Before you all go off on your Easter/Wedding trips just wanted to let you know that the following are signed up for the Gathering, near Inverness - from 3 forums:

ardgour
Piper (Possibly + 1 van)
Hezbez (possible)
Mags 52 
Grand wanderer

Hope some more of you will join us - max 20 so plenty of space for more :lol: 

See you soon
Magbrin


----------



## tonybvi

Hi Magbrin

We are planning on attending your Highland Gathering on 3rd - 6th June if space is still available.

Thanks Tony

(PS you and Angus will recognise us when you see us - clue is that we are seeing Hilary and John the weekend before in Liverpool!!)


----------



## ardgour

Thought it was worth giving this a bump back up again. For those who haven't signed up yet - a great time was had by all last year, informal fun and BBQ, you can socialise as much or as little as you like and the surroundings are beautiful. But I have to say the boules matches were quite competetive - must get in to practise for this year.

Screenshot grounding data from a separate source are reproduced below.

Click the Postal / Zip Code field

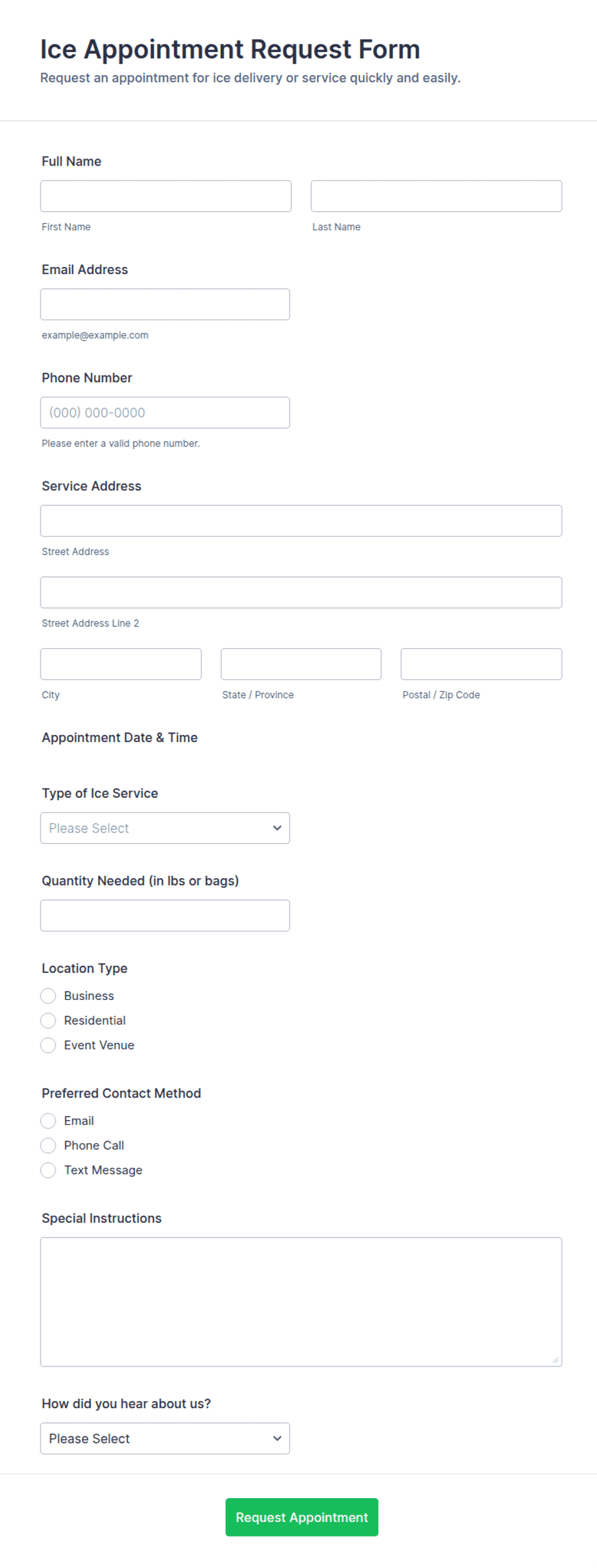[x=481, y=664]
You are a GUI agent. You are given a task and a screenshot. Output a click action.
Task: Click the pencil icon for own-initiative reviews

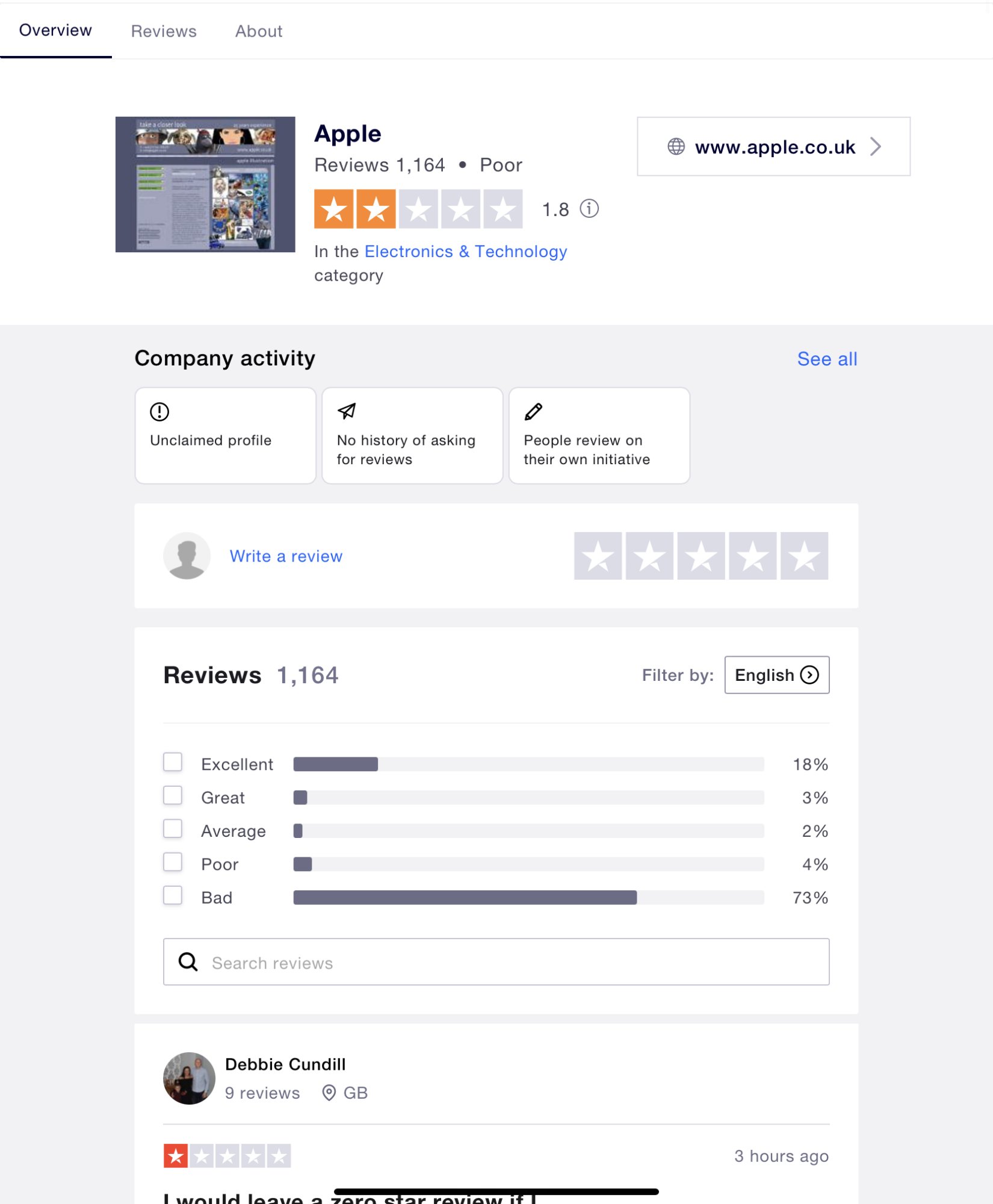pos(533,412)
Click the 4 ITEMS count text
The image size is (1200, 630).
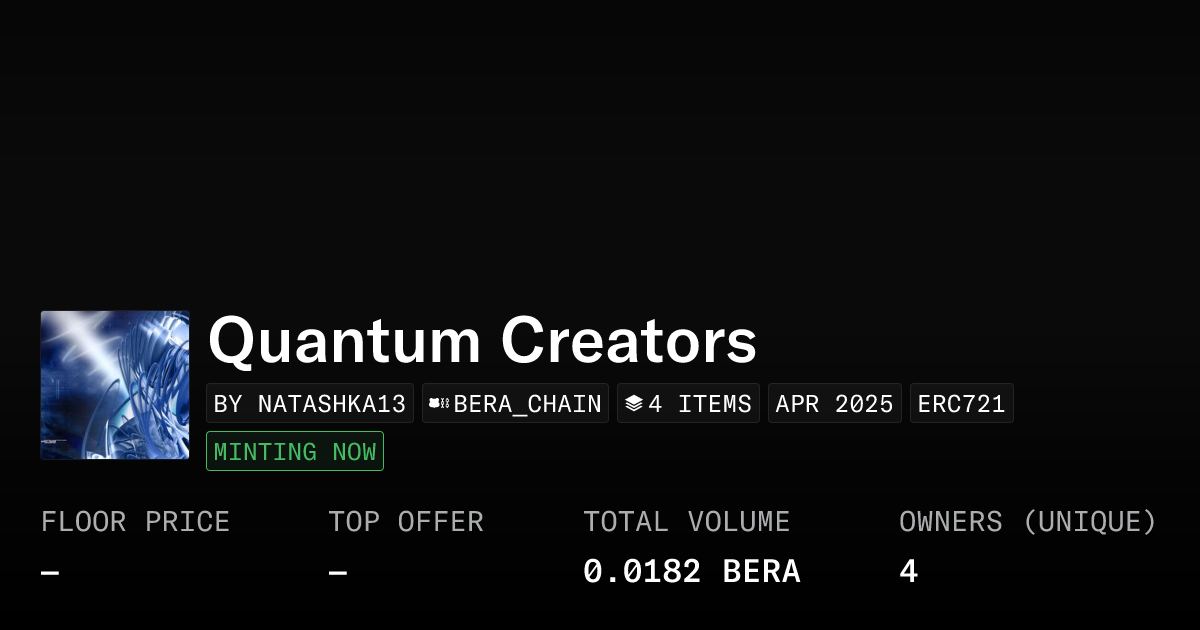click(x=700, y=404)
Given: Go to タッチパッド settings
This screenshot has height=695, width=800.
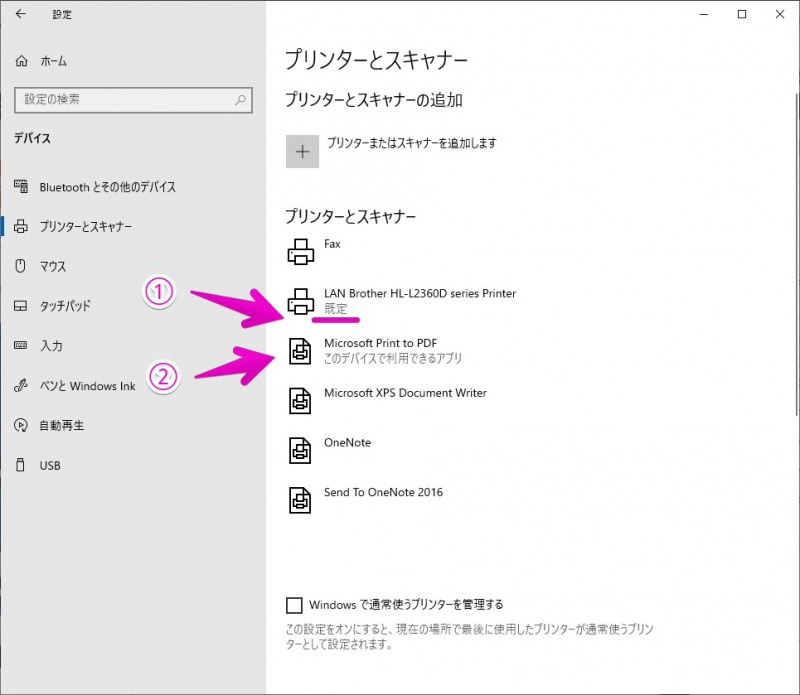Looking at the screenshot, I should tap(65, 306).
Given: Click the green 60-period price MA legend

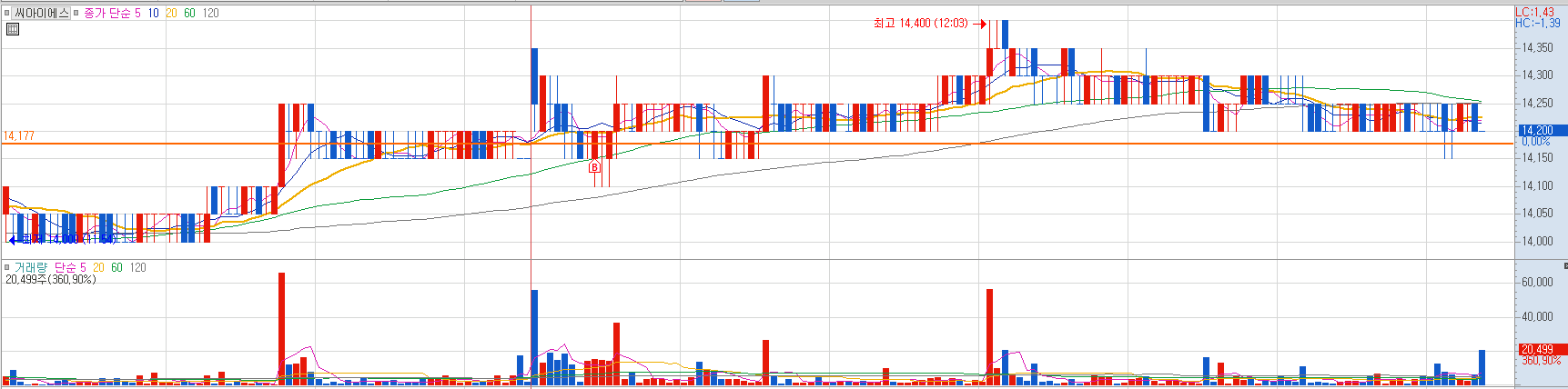Looking at the screenshot, I should (189, 13).
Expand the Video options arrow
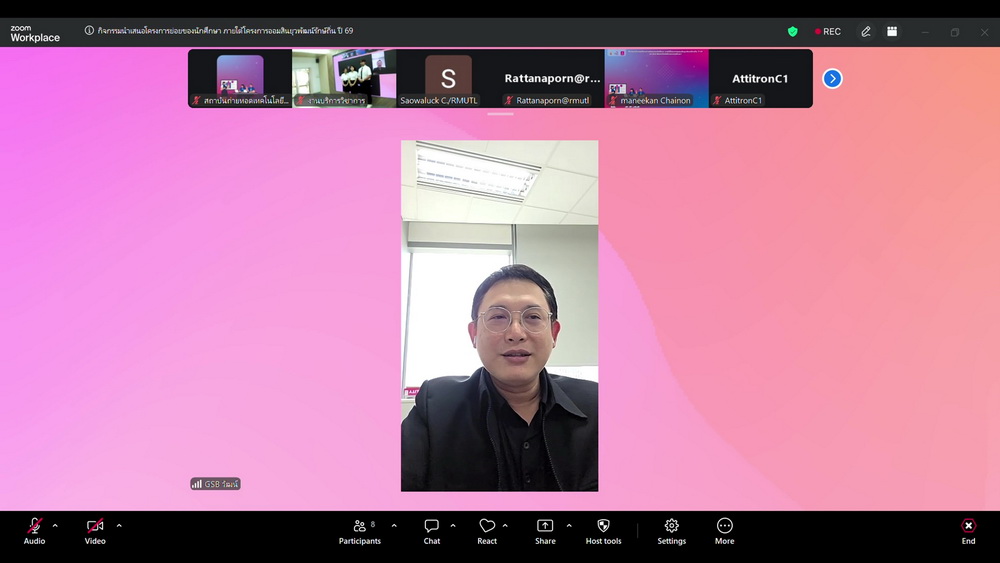The image size is (1000, 563). coord(119,525)
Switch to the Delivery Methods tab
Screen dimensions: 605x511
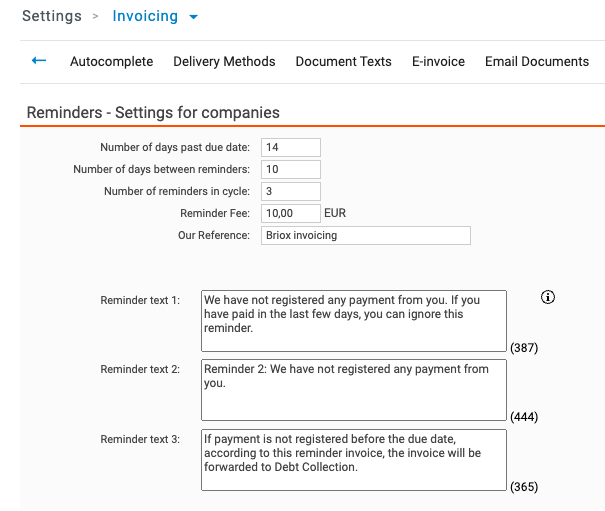224,62
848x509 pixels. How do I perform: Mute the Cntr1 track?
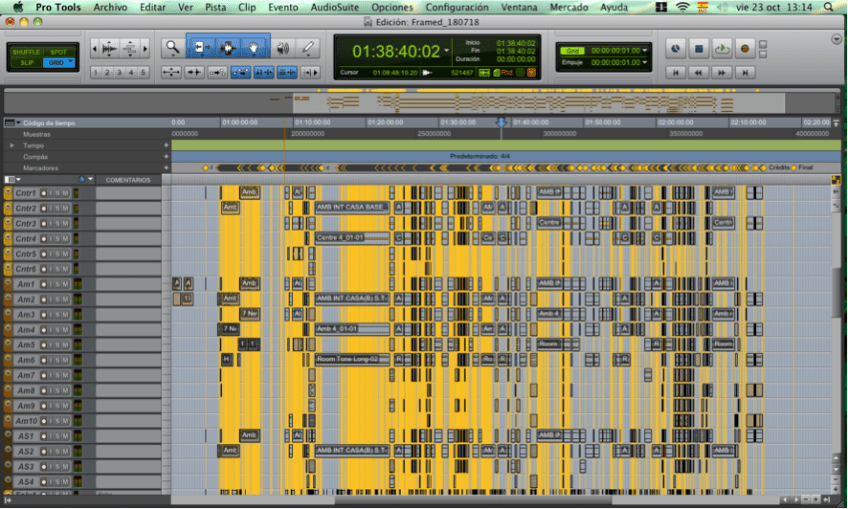tap(66, 193)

Margaret - I will remember to bring our big safari room this year so if the weather is less kind than it was last year it will hopefully provide a bit of shelter. Hopefully there will also be someone there who knows how to put it up  

Chris


----------



## magbrin

tonybvi said:


> Hi Magbrin
> 
> We are planning on attending your Highland Gathering on 3rd - 6th June if space is still available.
> 
> Thanks Tony
> 
> (PS you and Angus will recognise us when you see us - clue is that we are seeing Hilary and John the weekend before in Liverpool!!)


Hi Tony 
You're booked in  Look forward to seeing you again. 
We have vans coming from Holland and Germany as well as Scotland and if it is anything like last year's gathering it should be a good do. I will be posting more details after all these holidays.
All the best to you both
Margaret

PS please pass on our best wishes to John & Hilary when you see them


----------



## magbrin

ardgour said:


> Thought it was worth giving this a bump back up again. For those who haven't signed up yet - a great time was had by all last year, informal fun and BBQ, you can socialise as much or as little as you like and the surroundings are beautiful. But I have to say the boules matches were quite competetive - must get in to practise for this year.
> 
> Margaret - I will remember to bring our big safari room this year so if the weather is less kind than it was last year it will hopefully provide a bit of shelter. Hopefully there will also be someone there who knows how to put it up
> 
> Chris


Thanks, Chris
I'm sure there will be plenty of people who think they can help :lol: 
See you soon
Margaret


----------



## magbrin

*Details of Highland gathering*

Numbers are rising - but there is plenty more space. With just over 4 weeks to go ............................. plans are coming together:

Friday 3rd June: arrival - anytime. Free tea/coffee in Schoolroom before 5.30pm or in our van after 7pm (may be something stronger by then )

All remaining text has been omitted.